In coronary MRA, we can be clearly visualized without using a contrast agent (Fig. 22). This is an imaging method that can solve the problems of contrast agent and radiation exposure in cardiac CT. Coronary MRA does not require respiratory arrest as in cardiac CT examinations, and performed using both diaphragm and ECG synchronization under normal breathing conditions. Therefore, it can be easily implemented even for those who have difficulty breathing or deafness. In addition, In addition, it is less invasive than CT, and can depict blood white without being affected by coronary artery calcification. Apart from the advantage that coronary artery calcification is used as a calcification score, it also has the disadvantage that if it is too advanced, it will prevent accurate CT diagnosis of coronary artery disease. Coronary MRA imaging technology is a new MRI imaging technology developed in 2003, and the number of medical institutions that can be implemented worldwide is still limited. Since the technique of coronary MRA imaging is suitable for the Japanese people, Japan is one of the countries in the world where the technique of coronary MRA is advanced.

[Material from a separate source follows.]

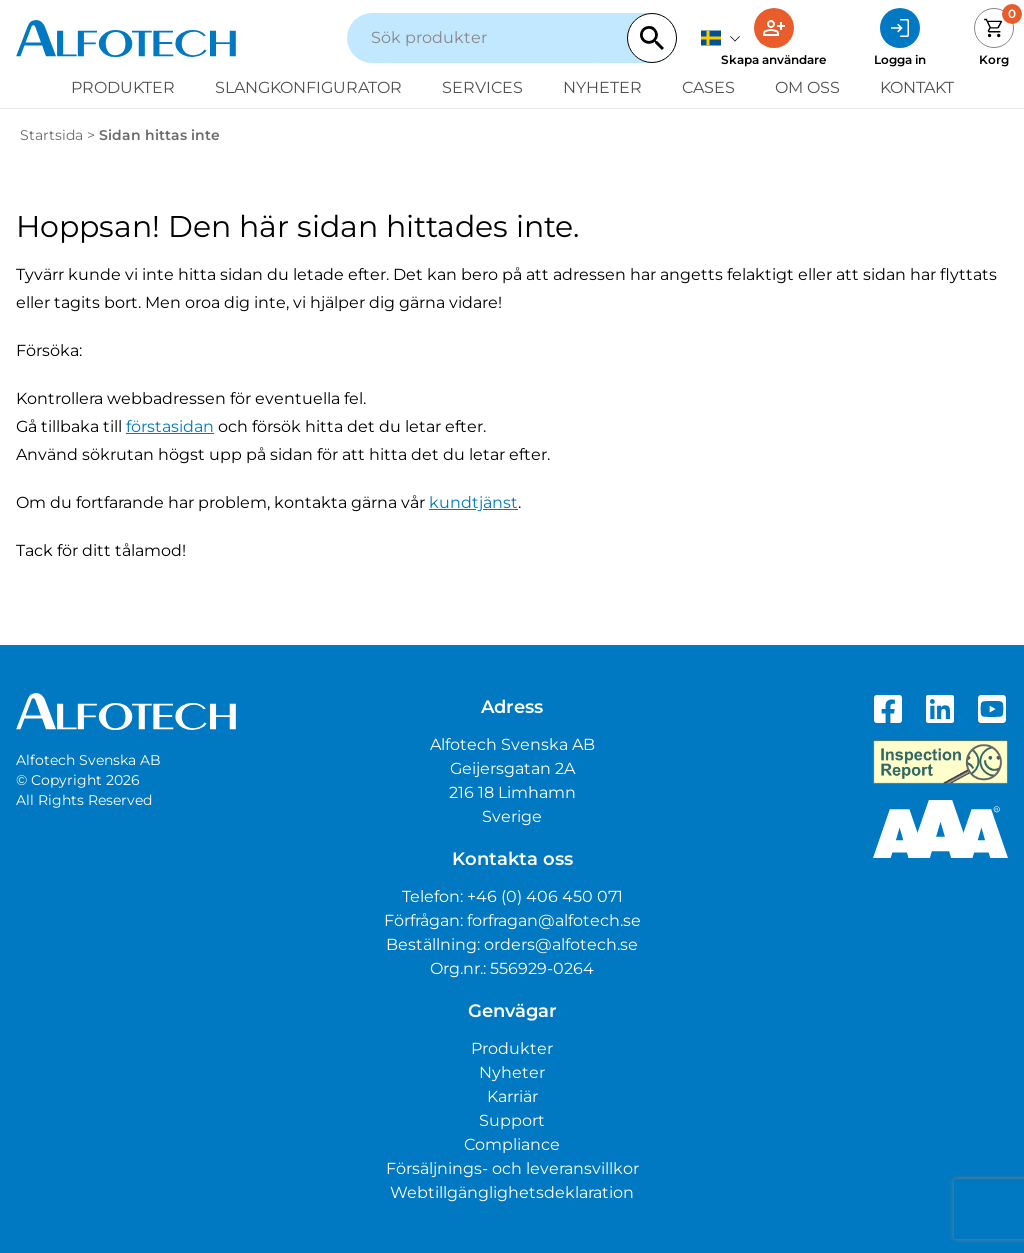 The image size is (1024, 1253). I want to click on [Search], so click(652, 38).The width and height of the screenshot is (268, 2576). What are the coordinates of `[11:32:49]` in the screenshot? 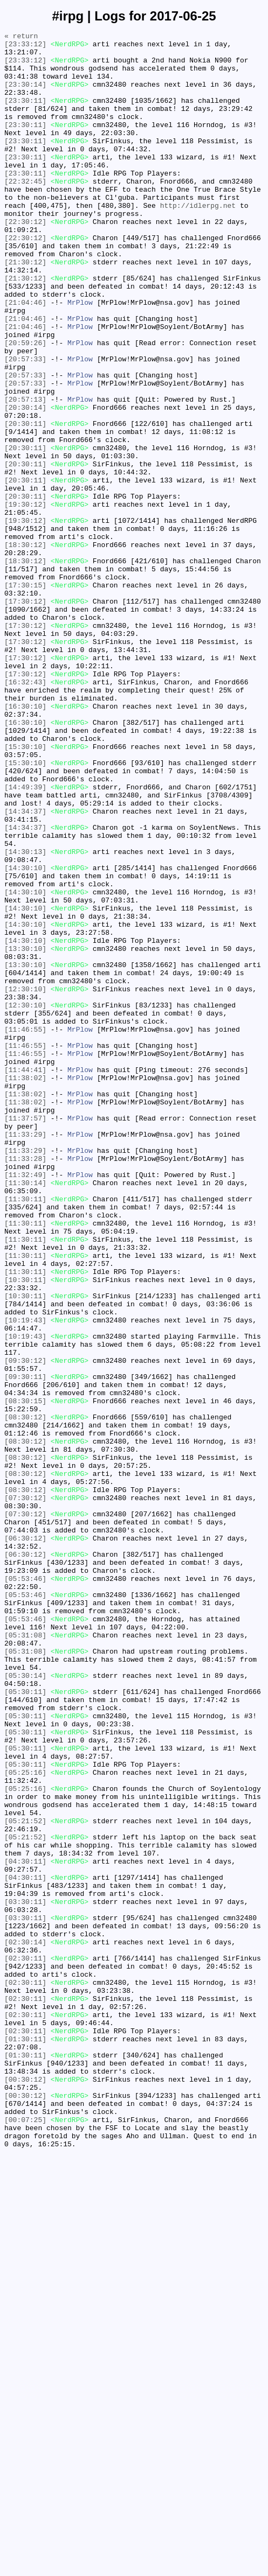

3. Delayed contrast MRI examination

Using a gadolinium contrast agent for MRI can observe the state of myocardium in detail. An important technique in cardiac MRI imaging is called delayed contrast MRI. When the myocardium is injured by myocardial infarction or cardiomyopathy, the myocardial cells in this area will be destroyed. The contrast agent that has penetrated into the myocardium can be photographed with white light using a special imaging technique, and the area where myocardial infarction has occurred can be clearly imaged with high resolution (Fig. 23).This can accurately determine the size and severity of myocardial injury. It is also used as an indicator of myocardial viability based on the depth of delayed angiography extending to the heart muscle, and is reported to be associated with recovery of cardiac function by coronary revascularization and patient prognosis.

Figure 23. Myocardial viability by delayed contrast MRI


4. Loaded myocardial blood flow MRI examination

Figure 24. Drug-loaded myocardial blood flow MRI

Stress myocardial perfusion MRI and myocardial scintigraphy is very similar. This is a drug called adenosine, which increases blood flow in the heart muscle and checks for sufficient blood flow increase through MRI. If the coronary arteries are thin, there is damage to the myocardium, and if myocardial blood flow does not increase sufficiently, detected as abnormal. Compared with myocardial scintigraphy, it is possible to perform inspection with higher resolution (Fig. 24).